■ **Task objective**
Nothing but the lines from the one showing "Click the Nash logo in sidebar" through the final line of the data below belongs in the answer, duplicated exactly and without pictures.

◆ ◆ ◆ ◆ ◆ ◆ ◆

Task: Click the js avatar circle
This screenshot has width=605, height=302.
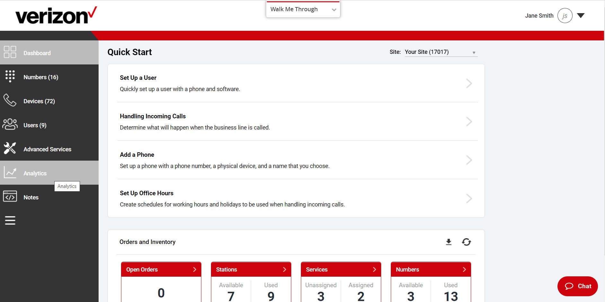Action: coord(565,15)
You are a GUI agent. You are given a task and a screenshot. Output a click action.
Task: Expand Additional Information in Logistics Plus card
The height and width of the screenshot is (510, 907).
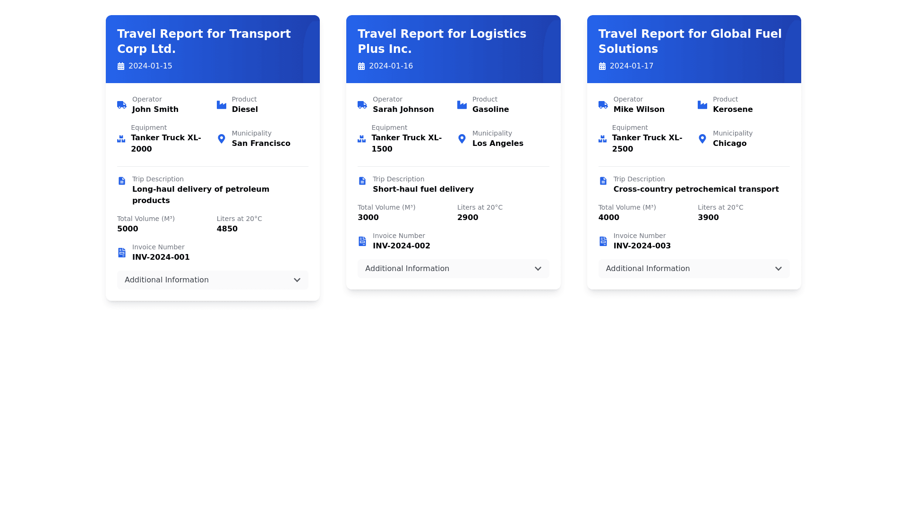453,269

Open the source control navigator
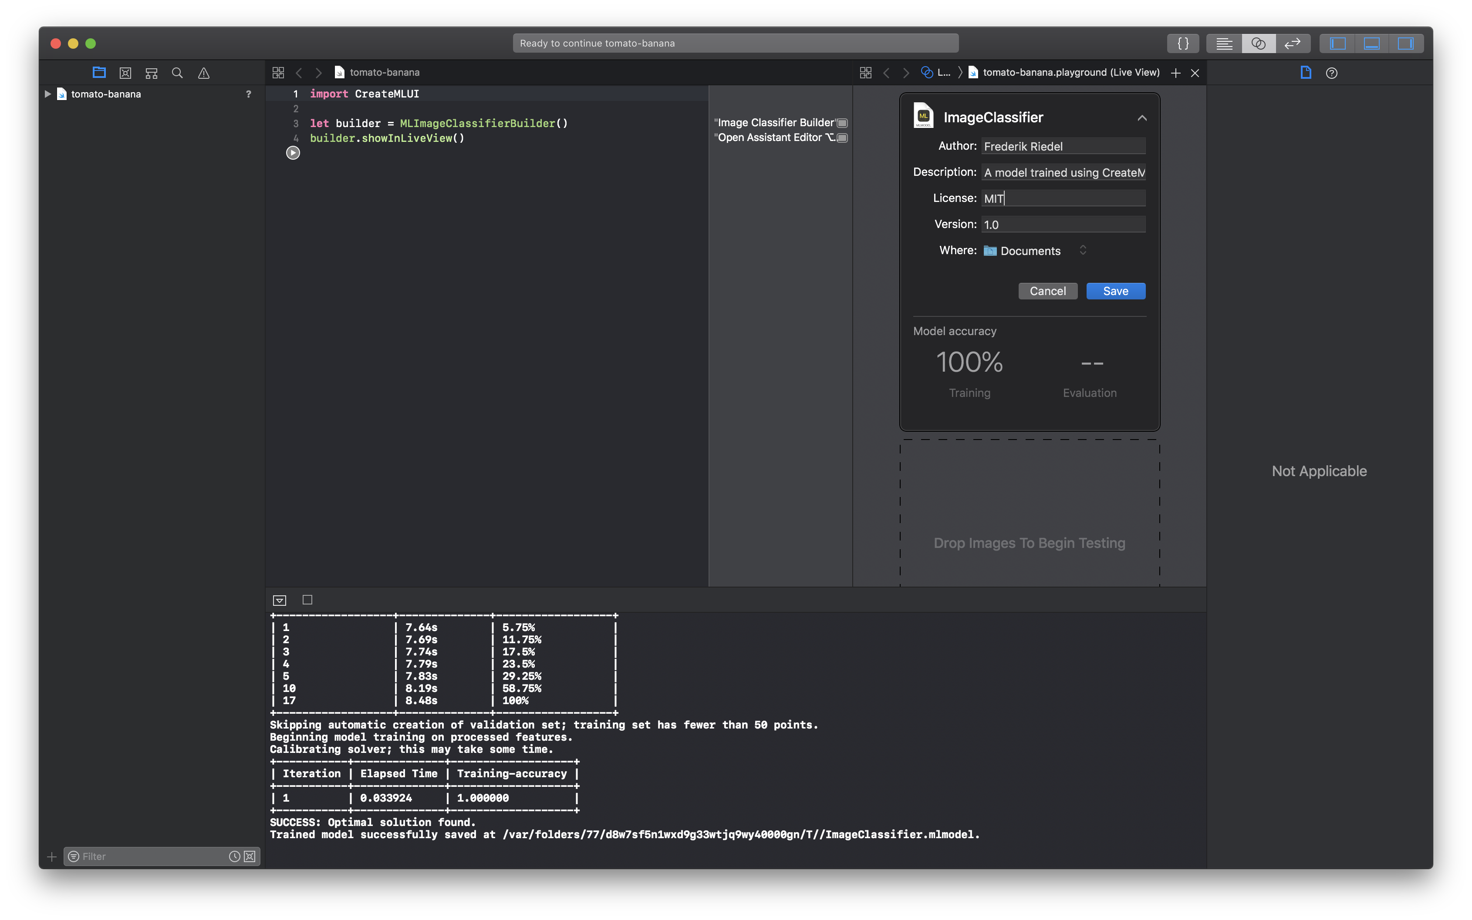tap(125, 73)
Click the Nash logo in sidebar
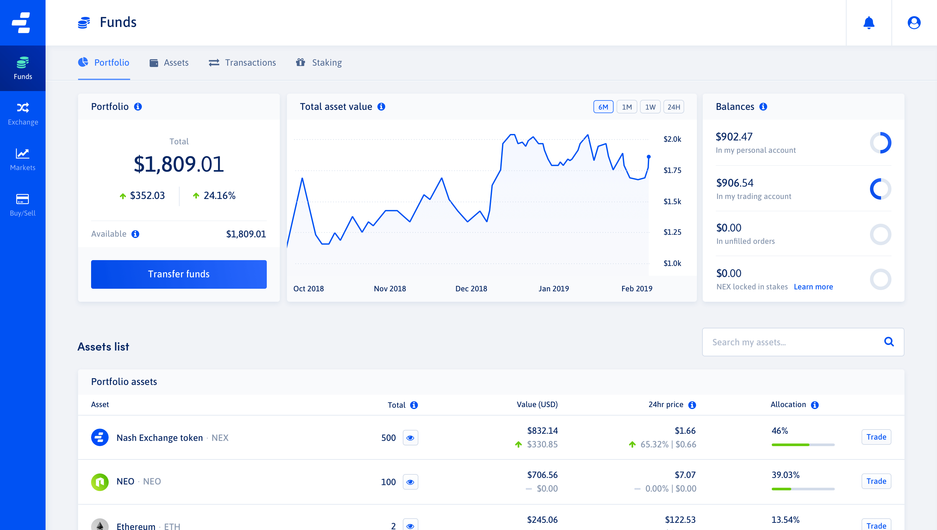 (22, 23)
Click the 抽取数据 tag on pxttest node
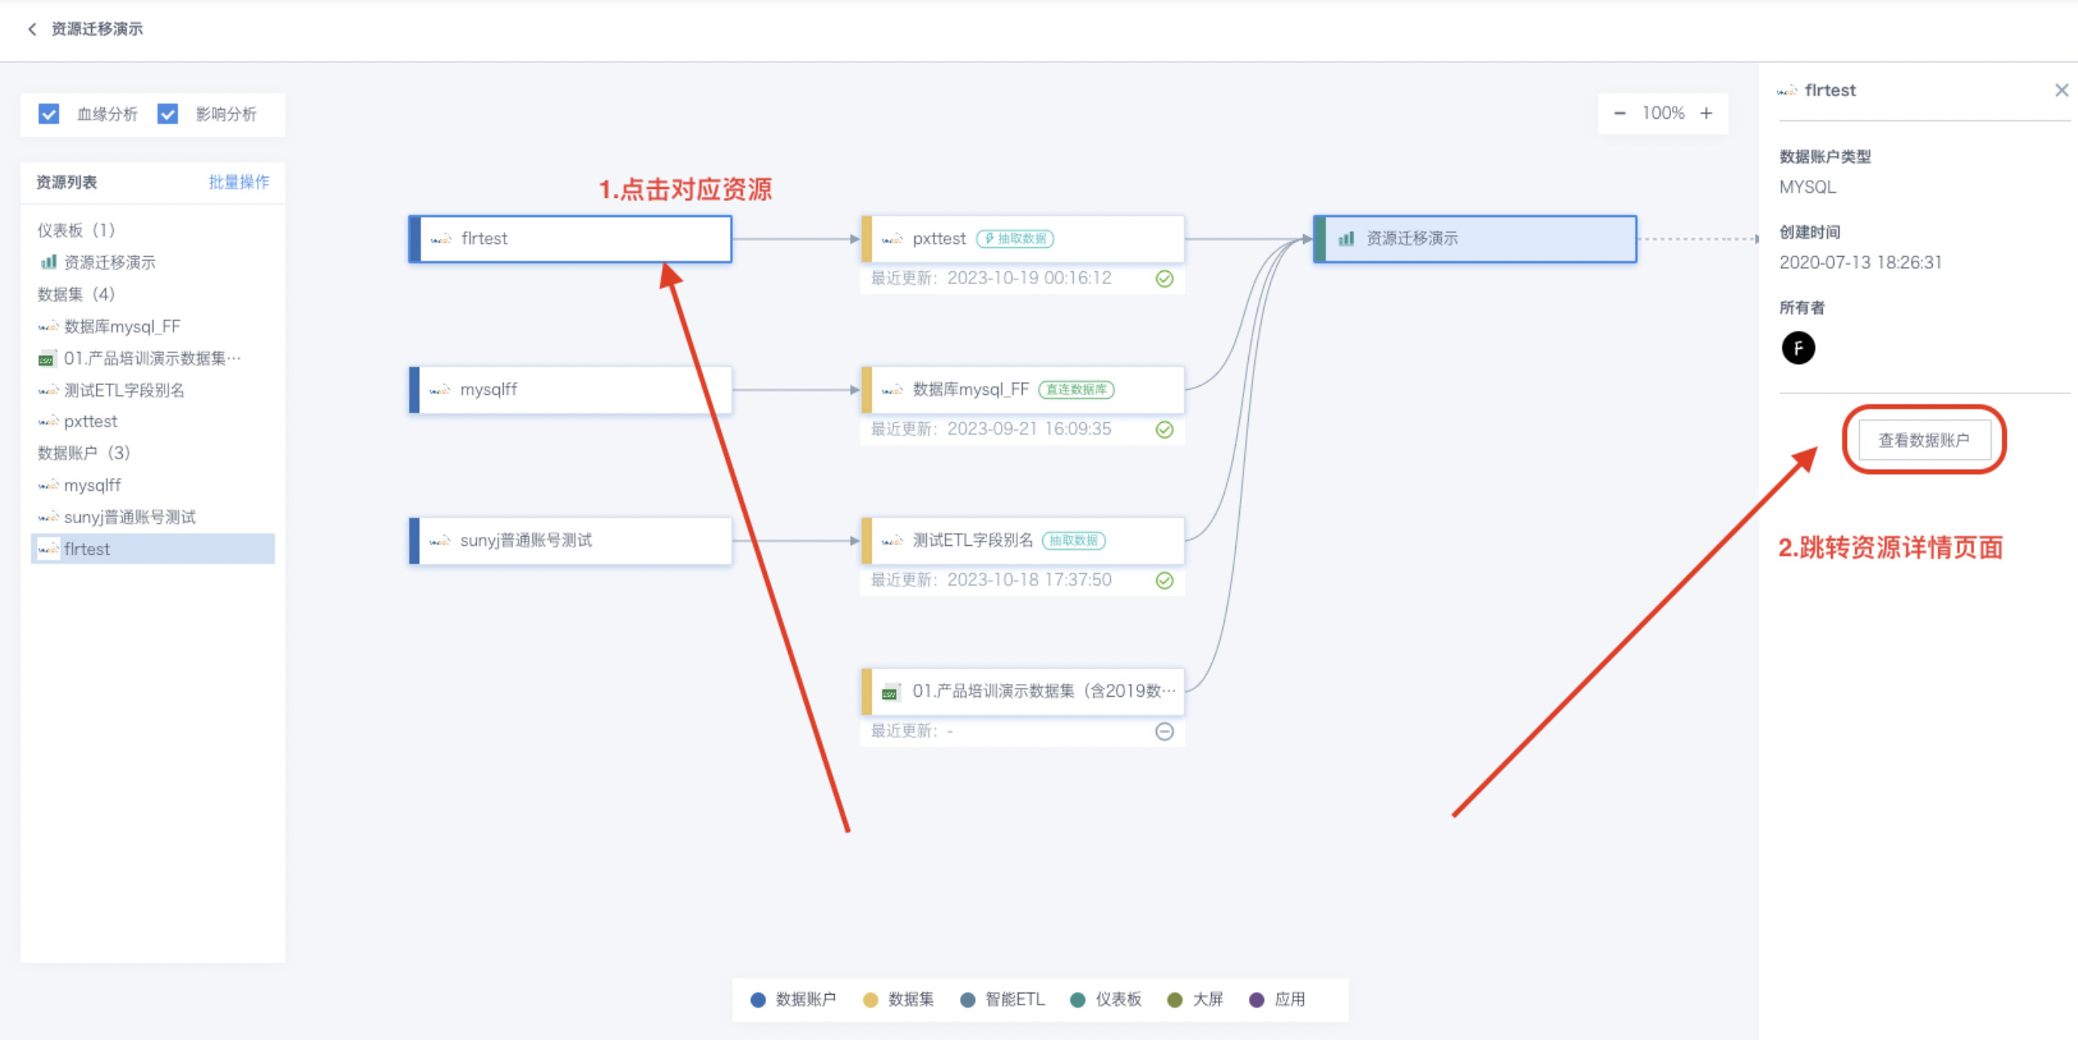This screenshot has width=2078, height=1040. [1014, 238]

◆ ◆ ◆ ◆ ◆ ◆ ◆

■ **Solution to the exercise**
Click the Nash logo in sidebar
 (22, 23)
Click the 抽取数据 tag on pxttest node
This screenshot has width=2078, height=1040. [1014, 238]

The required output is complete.